We're discussing whether the sequence 0, 2, 4 should be produced by (0..).every_nth(1).take(3) or (0..).every_nth(2).take(3). The first one has the semantics of "skip n", while the second is "go every nth element".

In case the first one is better, then it would be a good idea to rename every_nth to something that better expresses what's happening, while if the second one is better, then we need to decide what happens with every_nth(0).

I think if it's called every_nth it should be the same as if you called nth in a loop.

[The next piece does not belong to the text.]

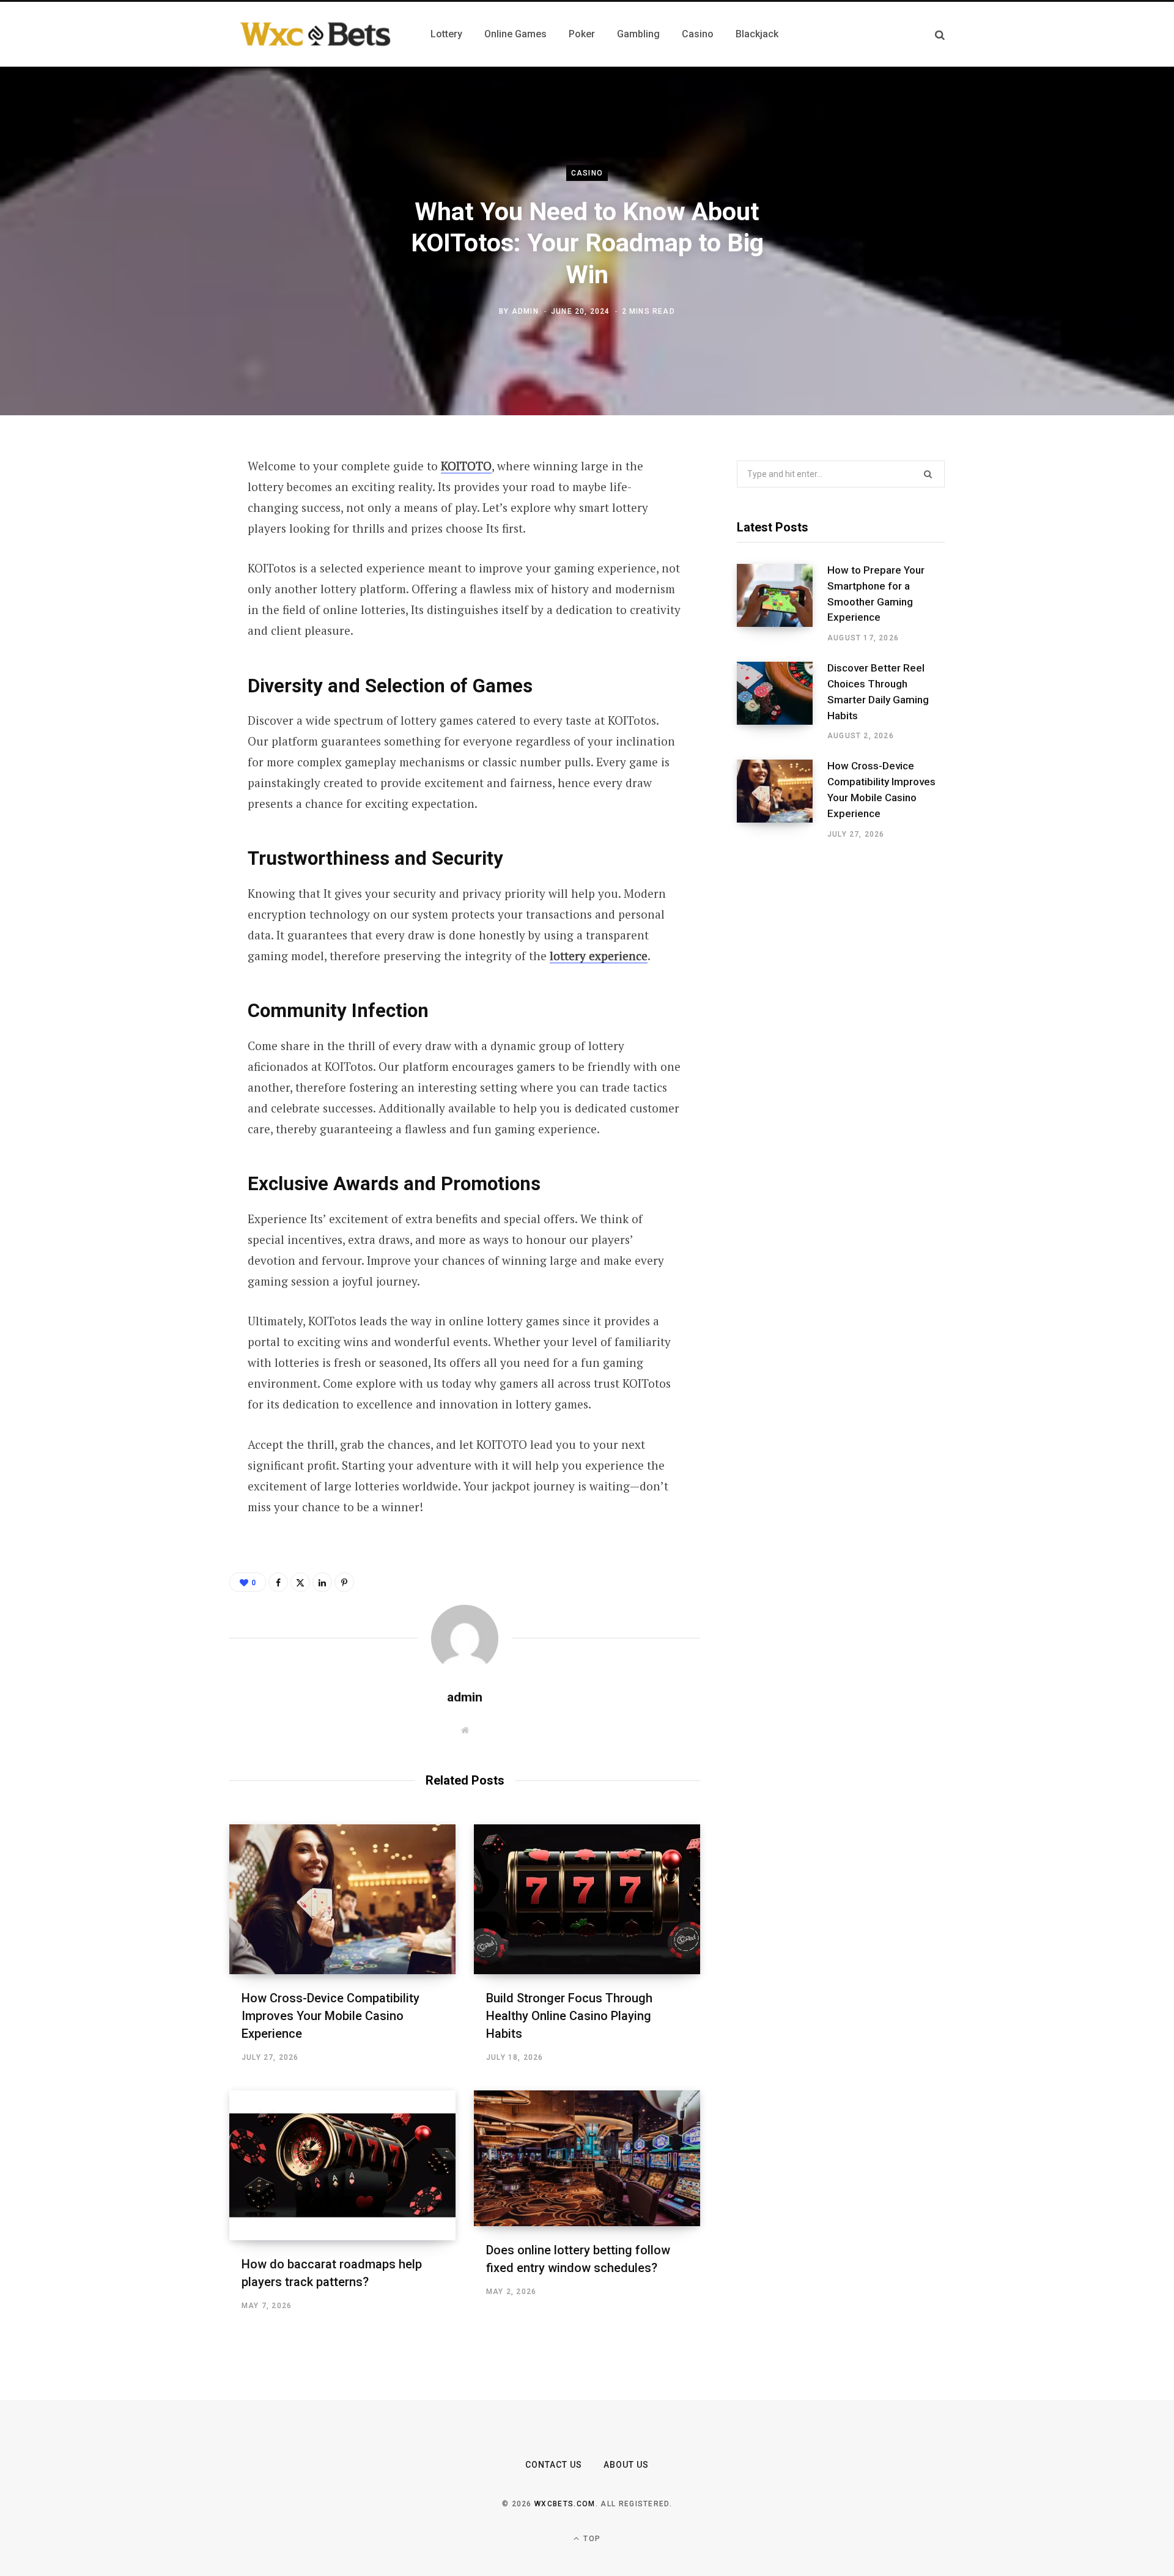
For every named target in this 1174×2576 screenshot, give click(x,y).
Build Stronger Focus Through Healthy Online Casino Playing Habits (569, 2016)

That would mean that for item in list.iter().every_nth(4) would iterate over every 5th item, which is extremely surprising behavior. Since this is supposed to be solving the step_by issue, which is something you would use in for loops that step by a certain value every time, you wouldn't expect "every 4th" element to yield every 5th element.

I think that's an argument for calling this something else, because the relationship to nth is messy.

(primarily because nth is 0-indexed, which doesn't match most people's intuition. e.g. nth(2) returns the third item.)

Let me see...

  1. step: We could call it just like the itertools crate method.

  2. step_by: We could use the same name of the method currently in the Step trait and just remove the Step trait altogether.

  3. skip_every: Longer name, but more descriptive.

  4. skip_by: Variation of the last one.

  5. ???

Below is what each of those names sounds to _me_ (reference iterator: [1, 2, 3, ...]:

  1. .every_nth(n), I would expect [n, 2n, ...]
  2. .skip_by(n), I would expect [1, n+2, 2n+3, ...] (skips n items in-between).
  3. .step_by(n), I would expect [1, n+1, 2n+1, ...] (takes n steps).
  4. .skip_every(n) sounds ambiguous to me. Is it only going to skip every nth item?
  5. .take_every(n) sounds ambiguous too. I _might_ expect it to be the same as every_nth.

_EDIT:_ Clarify

Ah ok yeah the confusion with the name every_nth makes sense to me. At this point I think I like the idea of keeping the name step_by perhaps? It's an unstable API so it's not entirely unreasonable that we'd break some usage of it.

Couldn't we completely remove the Step trait too? I don't think it's something that will be used anytime soon, and the sooner we remove/replace it, the better. Then we could use the step_by name and it should still work with any (0..10).step_by() codes out there.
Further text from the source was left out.